Hybrider les jeux pédagogiques

Jeux classiques VS jeux numériques ? Et si cette opposition était dépassée ? Des outils nouveaux, puissants et grand publics permettent aujourd’hui de concevoir des jeux traditionnels enrichis grâce au numérique.

Depuis plusieurs années maintenant, la recherche et le discours public autour du jeu pédagogique ont été massivement orientés vers les jeux numériques. La question centrale, pourtant, nous semble être celle de l’intérêt du jeu pour l’apprentissage et ce, quelle que soit la nature du jeu : jeu de société classique (carte, plateau…), de rôle, de simulation, jeu numérique ou plus récemment escape game.

L’un des enjeux majeurs de l’usage du jeu en situation d’apprentissage est celle de son adaptation aux élèves, aux objectifs visés, à l’environnement matériel de la séance, au temps disponible… Ces impératifs font sans doute de l’enseignant lui-même le meilleur auteur possible des ressources pédagogiques qu’il engage avec ses élèves. Les jeux numériques pédagogiques, souvent appelés « jeux sérieux » ne prennent que rarement en compte – et on ne peut leur en tenir grief – toutes ces contraintes et nombre d’entre eux se révèlent au final peu adaptés à la pratique réelle de classe.

Certes, il est impossible que l’enseignant crée lui-même toutes ses ressources. Néanmoins, il ne surprend personne que les enseignants créent leurs propres fiches de travail, leurs propres évaluations, leurs propres scenarii pédagogiques. Pourquoi en irait-il autrement du jeu pédagogique lorsqu’un enseignant décide de le faire entrer dans sa boite à outils ?

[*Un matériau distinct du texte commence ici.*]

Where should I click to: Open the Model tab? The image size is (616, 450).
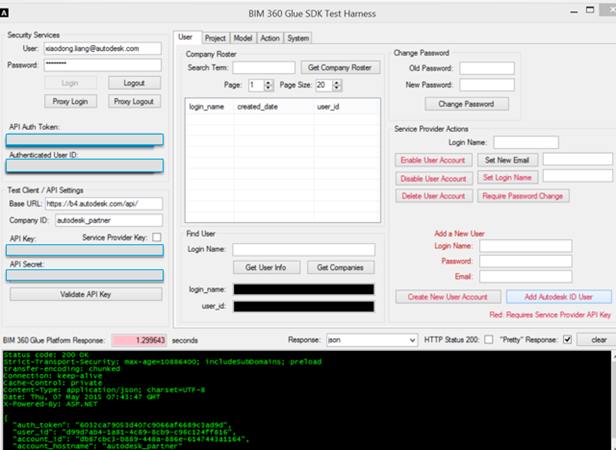click(x=243, y=38)
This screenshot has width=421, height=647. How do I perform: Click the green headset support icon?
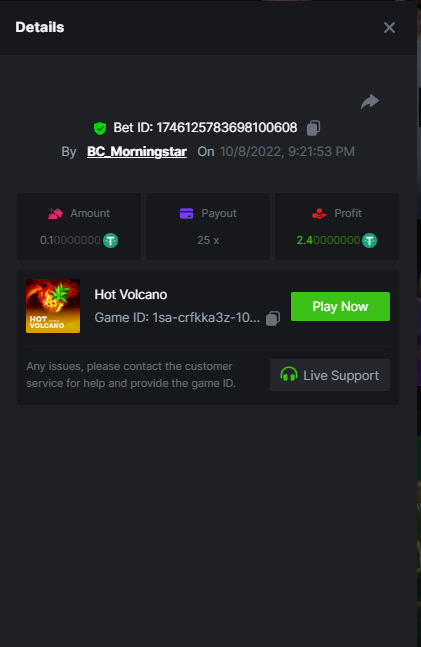click(289, 374)
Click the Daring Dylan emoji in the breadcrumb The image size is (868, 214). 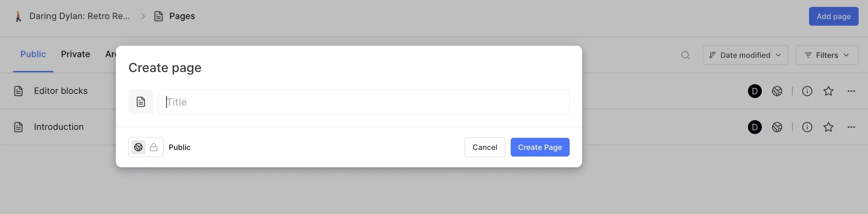[18, 16]
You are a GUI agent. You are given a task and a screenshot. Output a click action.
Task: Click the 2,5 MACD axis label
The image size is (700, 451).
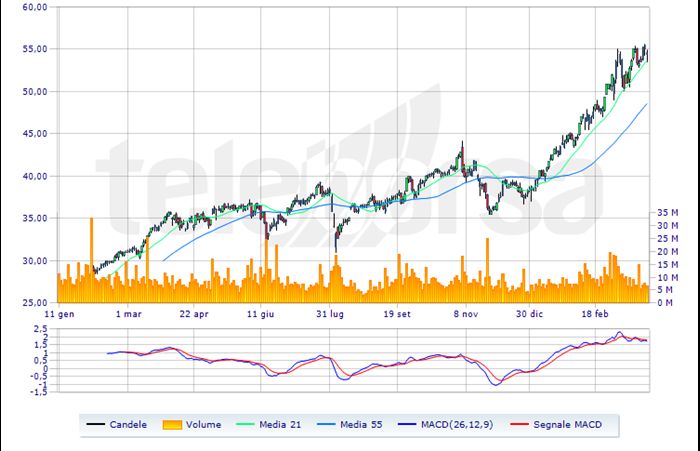tap(39, 328)
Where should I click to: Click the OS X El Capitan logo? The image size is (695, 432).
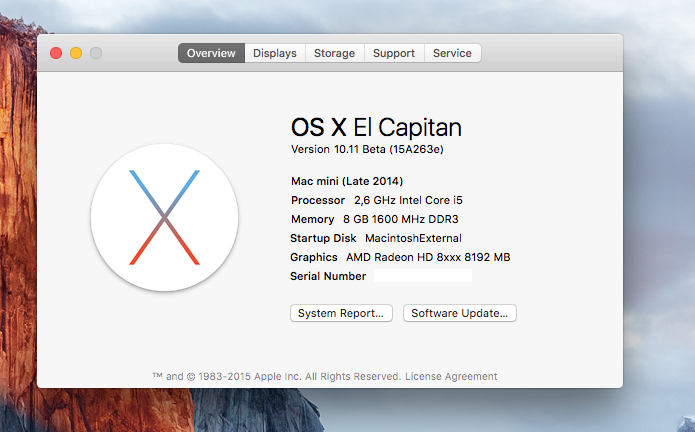[164, 217]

Il existe plusieurs obstacles, il est vrai, à la création de jeux pédagogiques par l’enseignant lui-même. Le plus manifeste est celui du temps disponible. Créer un jeu est une opération souvent longue (à quelques exceptions près toutefois) et assez complexe. Mais ce qui reste possible si l’on parle de jeux traditionnels, devient quasi impossible lorsqu’il s’agit de jeux numériques. Outre le facteur temps, intervient cette fois l’obstacle technique, peu nombreux étant les enseignants, dont ce n’est pas le métier, qui possèdent les langages de programmation nécessaires pour créer un jeu numérique. Cela ne s’arrête d’ailleurs pas là, car il ne faut pas seulement programmer mais aussi insérer de la musique, des graphismes… Bref, créer un (bon) jeu numérique pédagogique nécessite des moyens que n’a pas la très grande majorité des enseignants.

Faut-il alors se résoudre à devenir les utilisateurs un peu passifs de ressources créées par d’autres, pas forcément enseignants d’ailleurs, et pas totalement adaptés à nos besoins et à ceux de nos élèves ? Peut-être pas...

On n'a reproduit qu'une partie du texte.